In his public statement Duisenberg made it clear that as far as he was concerned the mandate of the ECB was to ensure price stability and that while inflation in the 12-country eurozone was expected to fall below the ECB's target level of 2 percent in the second half of the year there were still dangers of price increases. “Wage developments remain an upward risk to price stability,” he added, “which needs to be closely monitored.”

Apart from the desire to keep a clamp on wages and inflation in the short-term, there may also be longer-term considerations at work in the decision.

When the euro was launched at the beginning of 1999, it was hailed as a potential global rival to the US dollar. That prospect, however, seemed to fade somewhat with the fall of the euro from its launch value of around $1.17 to less than 90 cents as capital continued to flow out of Europe to the US to take advantage of the more profitable opportunities offered by the US stock market and investment boom.

But with signs of a major slowdown in the US, the ECB may now consider that maintaining interest rates will enable the euro to play a more powerful role in the world economy.

In the longer term, the bank considers that considerable “restructuring” of the European economy is needed in order to improve profit opportunities. Dismissing pressure for a cut in rates to boost growth, Duisenberg said monetary policy could not lift growth potential which was determined largely by “structural factors.”

“To increase potential output growth, comprehensive structural reform policies aimed at an increased labour market participation rate and improved investment incentives are required. While acknowledging that significant progress has been made, a more ambitious implementation of market-oriented reforms is needed in many areas,” he said.

In line with this view, the decision not to ease monetary policy may well have been taken with the aim of keeping up the pressure for “reforms”, thereby increasing the attractiveness of Europe for global capital.

Whatever the exact motivations for the ECB decision, it has the undoubted potential to create difficulties for the US Federal Reserve Board.

With daily announcements on falling profits and job cuts, indicating that the US economy is moving into a period of very low growth, if not outright recession, the Fed is under pressure to continue cutting interest rates.

But there are dangers. While they are not spoken of publicly, the US financial authorities fear that if cuts are too rapid, or if interest rates move in the opposite direction to the rest of the world, then this could trigger a collapse in the dollar on top of a recession. Such a situation has been dubbed a “nightmare scenario” because of the contradictory policies it indicates. On the one hand, a rapid fall in the dollar indicates the need for interest rate increases, while the growth of recession points to the need for interest rate cuts on the other.

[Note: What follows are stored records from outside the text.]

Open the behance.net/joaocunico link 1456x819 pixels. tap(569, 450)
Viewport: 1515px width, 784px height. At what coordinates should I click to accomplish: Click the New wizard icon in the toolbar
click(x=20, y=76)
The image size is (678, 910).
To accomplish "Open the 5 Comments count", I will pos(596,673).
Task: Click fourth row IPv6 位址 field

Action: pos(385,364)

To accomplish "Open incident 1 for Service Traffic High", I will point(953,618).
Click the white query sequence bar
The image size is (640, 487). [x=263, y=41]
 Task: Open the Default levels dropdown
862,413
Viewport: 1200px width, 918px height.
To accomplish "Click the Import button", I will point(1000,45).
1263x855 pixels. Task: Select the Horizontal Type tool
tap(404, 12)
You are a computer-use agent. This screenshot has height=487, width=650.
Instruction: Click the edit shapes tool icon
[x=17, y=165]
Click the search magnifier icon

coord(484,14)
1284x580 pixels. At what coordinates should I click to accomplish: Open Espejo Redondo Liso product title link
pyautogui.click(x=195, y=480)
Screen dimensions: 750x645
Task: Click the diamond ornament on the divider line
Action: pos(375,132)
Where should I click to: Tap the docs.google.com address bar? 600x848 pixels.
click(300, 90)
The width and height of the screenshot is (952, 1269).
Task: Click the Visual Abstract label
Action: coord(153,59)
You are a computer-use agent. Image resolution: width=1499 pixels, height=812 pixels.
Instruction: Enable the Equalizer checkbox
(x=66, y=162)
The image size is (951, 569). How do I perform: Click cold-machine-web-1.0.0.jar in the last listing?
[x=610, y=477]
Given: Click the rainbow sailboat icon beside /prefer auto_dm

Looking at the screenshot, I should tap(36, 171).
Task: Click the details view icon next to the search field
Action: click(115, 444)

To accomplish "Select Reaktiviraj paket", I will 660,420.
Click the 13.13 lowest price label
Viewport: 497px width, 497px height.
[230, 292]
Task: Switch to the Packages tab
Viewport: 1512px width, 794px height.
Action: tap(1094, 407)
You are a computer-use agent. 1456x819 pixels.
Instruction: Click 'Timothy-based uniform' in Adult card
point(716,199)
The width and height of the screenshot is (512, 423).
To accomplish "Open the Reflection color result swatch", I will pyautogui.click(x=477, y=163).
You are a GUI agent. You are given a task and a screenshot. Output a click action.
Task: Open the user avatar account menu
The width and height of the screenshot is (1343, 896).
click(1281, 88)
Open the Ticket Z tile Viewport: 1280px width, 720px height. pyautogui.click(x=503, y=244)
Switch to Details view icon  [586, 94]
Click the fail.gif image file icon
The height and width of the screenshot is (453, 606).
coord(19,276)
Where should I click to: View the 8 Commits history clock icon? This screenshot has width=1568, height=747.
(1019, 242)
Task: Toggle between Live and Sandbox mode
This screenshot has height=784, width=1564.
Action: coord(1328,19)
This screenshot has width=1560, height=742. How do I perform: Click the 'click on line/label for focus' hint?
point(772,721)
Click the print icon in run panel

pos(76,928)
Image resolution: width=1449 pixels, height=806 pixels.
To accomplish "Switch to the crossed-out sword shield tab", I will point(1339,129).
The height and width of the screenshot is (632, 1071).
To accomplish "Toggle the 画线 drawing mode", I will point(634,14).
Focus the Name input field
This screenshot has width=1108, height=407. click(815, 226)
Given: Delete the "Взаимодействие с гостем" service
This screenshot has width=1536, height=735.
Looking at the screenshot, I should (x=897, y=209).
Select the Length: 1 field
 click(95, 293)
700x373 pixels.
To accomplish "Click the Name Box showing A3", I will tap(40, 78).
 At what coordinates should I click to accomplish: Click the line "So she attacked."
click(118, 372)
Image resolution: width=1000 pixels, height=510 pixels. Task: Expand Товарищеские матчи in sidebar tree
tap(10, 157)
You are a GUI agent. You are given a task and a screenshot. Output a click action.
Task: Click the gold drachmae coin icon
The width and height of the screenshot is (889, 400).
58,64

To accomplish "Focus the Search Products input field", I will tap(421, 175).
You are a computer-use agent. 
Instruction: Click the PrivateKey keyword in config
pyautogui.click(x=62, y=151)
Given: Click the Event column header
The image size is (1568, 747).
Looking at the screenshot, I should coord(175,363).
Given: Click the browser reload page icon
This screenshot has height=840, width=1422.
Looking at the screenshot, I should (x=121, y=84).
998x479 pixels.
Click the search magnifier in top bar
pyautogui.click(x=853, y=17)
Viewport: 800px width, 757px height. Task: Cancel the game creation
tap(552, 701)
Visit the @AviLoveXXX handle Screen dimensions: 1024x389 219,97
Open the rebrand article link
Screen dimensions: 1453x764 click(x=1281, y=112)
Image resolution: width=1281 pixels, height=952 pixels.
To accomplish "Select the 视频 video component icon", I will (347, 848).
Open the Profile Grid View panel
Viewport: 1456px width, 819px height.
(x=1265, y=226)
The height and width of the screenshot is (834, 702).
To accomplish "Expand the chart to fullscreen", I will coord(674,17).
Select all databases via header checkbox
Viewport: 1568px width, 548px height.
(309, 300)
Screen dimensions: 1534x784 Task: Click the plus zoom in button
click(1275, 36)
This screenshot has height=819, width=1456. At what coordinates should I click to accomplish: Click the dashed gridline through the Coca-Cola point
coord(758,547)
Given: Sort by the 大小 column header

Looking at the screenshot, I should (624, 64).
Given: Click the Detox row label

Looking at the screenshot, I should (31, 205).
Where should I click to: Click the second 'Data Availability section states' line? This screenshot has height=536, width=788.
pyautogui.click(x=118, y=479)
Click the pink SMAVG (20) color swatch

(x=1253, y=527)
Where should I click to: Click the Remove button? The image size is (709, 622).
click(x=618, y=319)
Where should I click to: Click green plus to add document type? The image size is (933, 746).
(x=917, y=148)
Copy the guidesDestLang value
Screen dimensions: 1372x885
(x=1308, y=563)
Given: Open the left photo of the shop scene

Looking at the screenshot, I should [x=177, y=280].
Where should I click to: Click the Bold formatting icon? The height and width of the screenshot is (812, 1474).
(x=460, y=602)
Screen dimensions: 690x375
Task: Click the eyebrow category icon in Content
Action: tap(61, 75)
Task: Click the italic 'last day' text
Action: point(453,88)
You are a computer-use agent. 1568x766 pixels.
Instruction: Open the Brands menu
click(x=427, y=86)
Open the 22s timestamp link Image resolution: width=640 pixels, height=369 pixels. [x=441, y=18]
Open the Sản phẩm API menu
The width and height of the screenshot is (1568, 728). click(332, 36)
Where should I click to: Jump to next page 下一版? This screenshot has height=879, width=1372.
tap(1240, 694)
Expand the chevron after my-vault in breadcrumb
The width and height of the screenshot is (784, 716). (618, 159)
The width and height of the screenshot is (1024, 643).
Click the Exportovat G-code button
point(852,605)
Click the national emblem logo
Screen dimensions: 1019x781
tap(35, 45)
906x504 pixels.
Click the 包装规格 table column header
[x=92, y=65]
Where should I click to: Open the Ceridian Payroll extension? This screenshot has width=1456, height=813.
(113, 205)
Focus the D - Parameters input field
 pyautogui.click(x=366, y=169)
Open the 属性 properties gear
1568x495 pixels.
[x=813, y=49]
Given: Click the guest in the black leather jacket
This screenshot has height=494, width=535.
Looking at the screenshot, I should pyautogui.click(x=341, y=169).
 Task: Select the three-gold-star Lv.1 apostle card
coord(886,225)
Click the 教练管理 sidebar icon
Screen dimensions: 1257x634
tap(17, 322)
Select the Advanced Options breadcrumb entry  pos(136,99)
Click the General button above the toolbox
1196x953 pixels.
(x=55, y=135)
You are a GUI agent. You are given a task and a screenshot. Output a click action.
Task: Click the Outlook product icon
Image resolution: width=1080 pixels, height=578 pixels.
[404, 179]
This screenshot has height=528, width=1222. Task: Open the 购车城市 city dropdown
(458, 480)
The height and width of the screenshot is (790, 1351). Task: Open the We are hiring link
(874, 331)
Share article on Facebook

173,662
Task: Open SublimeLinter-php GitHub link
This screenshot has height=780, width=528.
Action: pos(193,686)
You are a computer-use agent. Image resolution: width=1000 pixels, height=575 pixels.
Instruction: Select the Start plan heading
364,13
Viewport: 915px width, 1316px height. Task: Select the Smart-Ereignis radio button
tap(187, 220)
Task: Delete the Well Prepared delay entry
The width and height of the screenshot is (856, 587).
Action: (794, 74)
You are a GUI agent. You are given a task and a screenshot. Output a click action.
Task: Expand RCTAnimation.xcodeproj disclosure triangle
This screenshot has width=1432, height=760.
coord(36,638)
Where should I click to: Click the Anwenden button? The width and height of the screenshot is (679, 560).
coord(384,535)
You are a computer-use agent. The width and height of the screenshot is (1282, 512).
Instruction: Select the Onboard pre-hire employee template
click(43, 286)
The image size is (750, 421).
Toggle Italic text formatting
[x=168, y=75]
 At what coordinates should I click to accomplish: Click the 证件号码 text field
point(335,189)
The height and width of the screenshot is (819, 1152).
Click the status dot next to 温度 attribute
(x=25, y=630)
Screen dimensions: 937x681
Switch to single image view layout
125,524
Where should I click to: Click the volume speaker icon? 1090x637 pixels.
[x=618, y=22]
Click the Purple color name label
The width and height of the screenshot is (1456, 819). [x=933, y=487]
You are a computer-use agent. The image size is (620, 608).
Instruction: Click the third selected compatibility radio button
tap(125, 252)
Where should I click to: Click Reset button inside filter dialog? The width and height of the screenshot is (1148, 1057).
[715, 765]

So far, financial flows to the US have continued, even in the face of falling stock markets. But Greenspan in particular is well aware of the dangers that can arise from a divergence between US and European interest rates.

It was just such a divergence when German interest rates rose in the middle of 1987, shortly after he took office as Fed chairman, which helped trigger the stock market crash in October of that year.

In the intervening period the US financial system has potentially become much more susceptible to destabilising international capital flows. In 1987, the US was still an international creditor nation. Today, however, external debt is around $1.6 trillion, equivalent to about 16 percent of gross domestic product and its growth has been so rapid that it would hit 60 percent of GDP by the year 2010 if it were to continue at the present rate.

In these conditions, harmonious interest rate policies are more necessary than ever. While financial authorities will remain publicly silent on the ECB decision, there will undoubtedly be some heated criticism behind closed doors.